§ GIVEN PASSAGE

============

# basic powerlifting info from elite fitness



## ken Sass (Dec 28, 2014)

http://articles.elitefts.com/traini...hing-youll-ever-need-to-know-about-competing/


----------



## Assassin32 (Dec 28, 2014)

ken Sass said:


> http://articles.elitefts.com/traini...hing-youll-ever-need-to-know-about-competing/



Thanks Kenny, great post. Now that my back is feeling better, I'm once again gonna try and get my 1st bench comp under my belt in about 3 months. Good read, useful info.


----------



## ECKSRATED (Dec 28, 2014)

Nice post Ken. Can't wait to get my first meet under my belt


----------



## ken Sass (Dec 28, 2014)

you will love it!!! i am a junkie i love the high, nothing like competion to make you feel alive


----------



## snake (Dec 29, 2014)

Sorry ken, I stopped at the first picture. I don't want to be a part of something that is so cheap, they won't turn the heat on.


----------



## snake (Dec 29, 2014)

Assassin32 said:


> Thanks Kenny, great post. Now that my back is feeling better, I'm once again gonna try and get my 1st bench comp under my belt in about 3 months. Good read, useful info.



Hay Golota! Just a heads up; some guys (not me) get grumpy when others refer to a bench comp as powerlifting. Not that you used them in the same sentence but be careful;  panties get all wadded up and foul words start flying from one of their other holes. It ain't pretty, just trying to spare you brother!


----------



## ken Sass (Dec 29, 2014)

snake said:


> Hay Golota! Just a heads up; some guys (not me) get grumpy when others refer to a bench comp as powerlifting. Not that you used them in the same sentence but be careful;  panties get all wadded up and foul words start flying from one of their other holes. It ain't pretty, just trying to spare you brother!


lol i know but i don't give a ****. i am a powerlifter, their is a vid on you tube that is all about powerlifting and they get in this big ass argument, medelson (spellling) mark bell and ton's of other guys say it is bev Francis and a whole bunch say you have to do all 3, just a argument i won't get into. same a geared lifters don't really lift it cause they use a mechanical aid. another fight i stay out of


----------



## GeorgeMiami (Dec 29, 2014)

Awesome Article nice info in basic forme and technic.

============

§ AVAILABLE DATA

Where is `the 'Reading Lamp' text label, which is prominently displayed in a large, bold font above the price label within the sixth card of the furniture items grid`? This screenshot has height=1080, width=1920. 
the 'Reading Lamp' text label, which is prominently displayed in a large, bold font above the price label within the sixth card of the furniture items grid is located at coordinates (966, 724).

============

§ TO DO
#1 Reproduce the powerlifting thread from "you will love" to "the heat on.".
#2 In the powerlifting thread, roughly how many months from now does Assassin32 plan to do a first bench competition?
The listing has no connection to the powerlifting thread.

§ ANSWERS PROVIDED
#1
you will love it!!! i am a junkie i love the high, nothing like competion to make you feel alive


----------



## snake (Dec 29, 2014)

Sorry ken, I stopped at the first picture. I don't want to be a part of something that is so cheap, they won't turn the heat on.

#2 About 3 months.